October 28, 2020
Supreme Court Ruling: Louisiana Property Tax
Recently, the Louisiana Supreme Court made the choice to slash the valuation of three oil wells after it determined that the fair market sales price of the wells provided a better valuation indicator than the parish’s estimation. This reversed the decision of an appeals court that had ruled that these particular Louisiana oil and gas wells were worth significantly more than they could possibly be sold for. The oil and gas property tax is not the same as the standard Louisiana property tax, and the owner of the wells had been fighting the valuations with the argument that they were much too high for the actual value of the wells themselves.
The justices on the court sided with the district court and the state tax commission and rejected the multi-million dollar valuations that were placed on the oil wells by the assessor of Jefferson Davis Parish.

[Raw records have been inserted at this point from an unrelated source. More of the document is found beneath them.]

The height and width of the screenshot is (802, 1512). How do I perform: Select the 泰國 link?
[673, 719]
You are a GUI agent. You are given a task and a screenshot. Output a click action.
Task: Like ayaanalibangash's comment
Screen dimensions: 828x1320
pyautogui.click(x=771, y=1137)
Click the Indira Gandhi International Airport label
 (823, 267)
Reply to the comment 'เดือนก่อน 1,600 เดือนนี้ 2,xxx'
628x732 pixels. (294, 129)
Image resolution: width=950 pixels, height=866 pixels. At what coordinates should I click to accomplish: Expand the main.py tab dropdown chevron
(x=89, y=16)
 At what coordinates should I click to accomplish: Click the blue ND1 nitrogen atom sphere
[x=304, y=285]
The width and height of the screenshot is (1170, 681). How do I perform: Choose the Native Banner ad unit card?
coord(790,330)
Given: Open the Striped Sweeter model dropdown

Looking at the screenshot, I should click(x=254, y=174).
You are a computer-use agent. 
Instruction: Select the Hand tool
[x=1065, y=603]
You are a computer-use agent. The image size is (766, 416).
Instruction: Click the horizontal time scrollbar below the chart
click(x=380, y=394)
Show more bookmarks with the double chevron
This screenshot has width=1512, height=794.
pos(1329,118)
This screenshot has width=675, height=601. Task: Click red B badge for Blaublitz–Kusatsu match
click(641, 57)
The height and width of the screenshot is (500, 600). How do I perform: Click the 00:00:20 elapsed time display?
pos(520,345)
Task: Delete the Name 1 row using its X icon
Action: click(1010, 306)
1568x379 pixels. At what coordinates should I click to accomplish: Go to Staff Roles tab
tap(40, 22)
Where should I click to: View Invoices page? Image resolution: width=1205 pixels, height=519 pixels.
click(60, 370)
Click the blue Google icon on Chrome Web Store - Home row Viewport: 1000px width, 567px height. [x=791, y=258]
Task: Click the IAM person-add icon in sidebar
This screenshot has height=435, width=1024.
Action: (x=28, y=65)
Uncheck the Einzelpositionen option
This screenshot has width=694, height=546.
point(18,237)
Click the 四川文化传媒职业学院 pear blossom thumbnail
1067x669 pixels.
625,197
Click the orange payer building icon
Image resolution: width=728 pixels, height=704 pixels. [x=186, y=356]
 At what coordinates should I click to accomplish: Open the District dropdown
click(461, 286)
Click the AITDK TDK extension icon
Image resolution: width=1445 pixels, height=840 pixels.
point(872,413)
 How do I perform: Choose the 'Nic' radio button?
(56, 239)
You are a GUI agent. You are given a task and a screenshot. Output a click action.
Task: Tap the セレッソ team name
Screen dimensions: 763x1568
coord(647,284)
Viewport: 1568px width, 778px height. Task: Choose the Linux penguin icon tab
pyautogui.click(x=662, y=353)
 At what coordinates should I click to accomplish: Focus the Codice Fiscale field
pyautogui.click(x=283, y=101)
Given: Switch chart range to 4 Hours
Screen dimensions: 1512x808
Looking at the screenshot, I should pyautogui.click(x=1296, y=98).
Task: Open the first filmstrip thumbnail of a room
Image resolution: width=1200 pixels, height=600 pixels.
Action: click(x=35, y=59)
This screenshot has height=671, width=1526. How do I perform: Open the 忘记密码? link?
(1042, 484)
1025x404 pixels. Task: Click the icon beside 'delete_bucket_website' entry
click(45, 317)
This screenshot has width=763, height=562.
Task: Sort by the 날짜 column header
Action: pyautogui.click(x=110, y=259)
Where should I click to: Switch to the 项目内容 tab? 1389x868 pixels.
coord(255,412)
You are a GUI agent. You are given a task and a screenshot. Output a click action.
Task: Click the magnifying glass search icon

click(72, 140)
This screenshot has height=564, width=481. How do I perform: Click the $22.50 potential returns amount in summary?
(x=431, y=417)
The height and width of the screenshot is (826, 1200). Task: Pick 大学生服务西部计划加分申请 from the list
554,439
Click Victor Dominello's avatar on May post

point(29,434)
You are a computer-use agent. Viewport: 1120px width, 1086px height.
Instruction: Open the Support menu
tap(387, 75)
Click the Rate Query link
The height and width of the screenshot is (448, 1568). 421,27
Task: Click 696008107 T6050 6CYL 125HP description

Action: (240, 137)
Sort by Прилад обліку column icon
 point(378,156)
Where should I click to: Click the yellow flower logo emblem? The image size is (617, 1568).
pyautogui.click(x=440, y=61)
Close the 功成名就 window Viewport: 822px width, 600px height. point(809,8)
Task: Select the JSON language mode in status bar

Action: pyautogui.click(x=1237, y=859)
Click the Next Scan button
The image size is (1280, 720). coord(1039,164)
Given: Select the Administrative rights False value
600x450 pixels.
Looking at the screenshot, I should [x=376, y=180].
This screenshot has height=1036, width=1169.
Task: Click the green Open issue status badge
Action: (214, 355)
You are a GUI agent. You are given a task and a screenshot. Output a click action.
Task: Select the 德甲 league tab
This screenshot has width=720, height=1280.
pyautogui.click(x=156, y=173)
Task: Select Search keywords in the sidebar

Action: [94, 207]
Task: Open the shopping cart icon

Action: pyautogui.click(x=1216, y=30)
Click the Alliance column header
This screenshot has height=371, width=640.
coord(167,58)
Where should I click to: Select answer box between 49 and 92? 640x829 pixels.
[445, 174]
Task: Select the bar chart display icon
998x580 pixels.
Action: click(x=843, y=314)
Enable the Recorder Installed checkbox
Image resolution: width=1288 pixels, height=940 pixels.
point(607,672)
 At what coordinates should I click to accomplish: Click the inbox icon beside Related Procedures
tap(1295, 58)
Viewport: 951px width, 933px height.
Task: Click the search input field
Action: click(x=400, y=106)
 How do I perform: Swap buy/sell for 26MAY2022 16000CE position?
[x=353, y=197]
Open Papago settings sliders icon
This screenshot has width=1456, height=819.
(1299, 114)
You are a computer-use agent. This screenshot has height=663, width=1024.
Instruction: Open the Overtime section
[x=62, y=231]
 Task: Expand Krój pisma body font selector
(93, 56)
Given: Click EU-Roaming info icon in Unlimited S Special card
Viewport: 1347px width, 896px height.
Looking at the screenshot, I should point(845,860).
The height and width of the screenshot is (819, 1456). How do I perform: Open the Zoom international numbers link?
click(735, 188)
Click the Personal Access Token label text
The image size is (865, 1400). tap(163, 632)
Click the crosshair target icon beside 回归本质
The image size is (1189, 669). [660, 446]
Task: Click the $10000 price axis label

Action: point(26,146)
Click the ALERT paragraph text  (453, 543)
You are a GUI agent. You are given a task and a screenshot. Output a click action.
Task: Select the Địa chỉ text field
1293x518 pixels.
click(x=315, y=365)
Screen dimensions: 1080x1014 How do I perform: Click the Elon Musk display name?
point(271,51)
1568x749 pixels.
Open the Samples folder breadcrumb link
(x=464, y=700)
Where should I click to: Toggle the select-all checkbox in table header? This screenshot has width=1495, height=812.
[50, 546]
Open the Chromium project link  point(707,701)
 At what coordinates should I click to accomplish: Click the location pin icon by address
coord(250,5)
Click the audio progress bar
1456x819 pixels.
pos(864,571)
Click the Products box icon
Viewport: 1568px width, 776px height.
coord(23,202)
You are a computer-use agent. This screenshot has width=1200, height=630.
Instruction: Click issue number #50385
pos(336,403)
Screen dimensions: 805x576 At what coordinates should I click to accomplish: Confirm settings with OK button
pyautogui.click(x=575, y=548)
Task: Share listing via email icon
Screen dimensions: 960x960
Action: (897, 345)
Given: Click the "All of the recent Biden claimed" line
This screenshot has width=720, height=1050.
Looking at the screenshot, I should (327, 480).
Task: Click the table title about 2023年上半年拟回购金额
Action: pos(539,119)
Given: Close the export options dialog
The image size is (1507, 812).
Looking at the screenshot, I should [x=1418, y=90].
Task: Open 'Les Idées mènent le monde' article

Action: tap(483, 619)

The wells are owned by D90 Energy LLC, which is an oil and gas operator with a multi-state presence. The assessor’s valuations were $3.3 million in 2013 and 2014, along with $3.1 million in 2015 and $1.8 million in 2016. Those valuations were replaced by the valuations arrived at by the commission, which was $235,000 for 2013, 2014, and 2015, along with $145,000 for 2016.
The assessor of the parish made the argument that he had the sole right to decide the fair market value under the constitution of the state, and that the valuation of the commission wasn’t accurate. He also said that the commission used information that the assessor didn’t have. But the justices determined that the constitution gave the commission the right of review, and that the evidentiary hearing was required by law. The commission was able to review the valuation and hear new evidence as part of its duties, allowing it to make a new determination for the valuation of the Louisiana oil and gas wells.
The argument was also made that the commission’s hearing would not have meaning if the commission was only allowed to review evidence that an assessor provided. The justices looked at all the evidence that was given to the commission, and determined that the owner of the wells was correct in saying that the assessor had overvalued those wells. Other sales of similar wells helped the commission establish a fair market value and a fair valuation for Louisiana property tax, as well. The assessor wanted the court to rule that D90 Energy was not able to contest the valuation for 2015 and 2016 since it did not pay taxes those years under protest.
The justices disagreed with the assessor, and said that was only for the district court. D90 energy won its case, and sees the case as a victory for anyone in the state who has to pay property tax. It may be particularly important for oil and gas companies, but others who have property tax concerns may also be able to have their voices heard and focus on the important ways they can reach out for justice if they feel their valuations are far higher than they rightfully should be under the circumstances.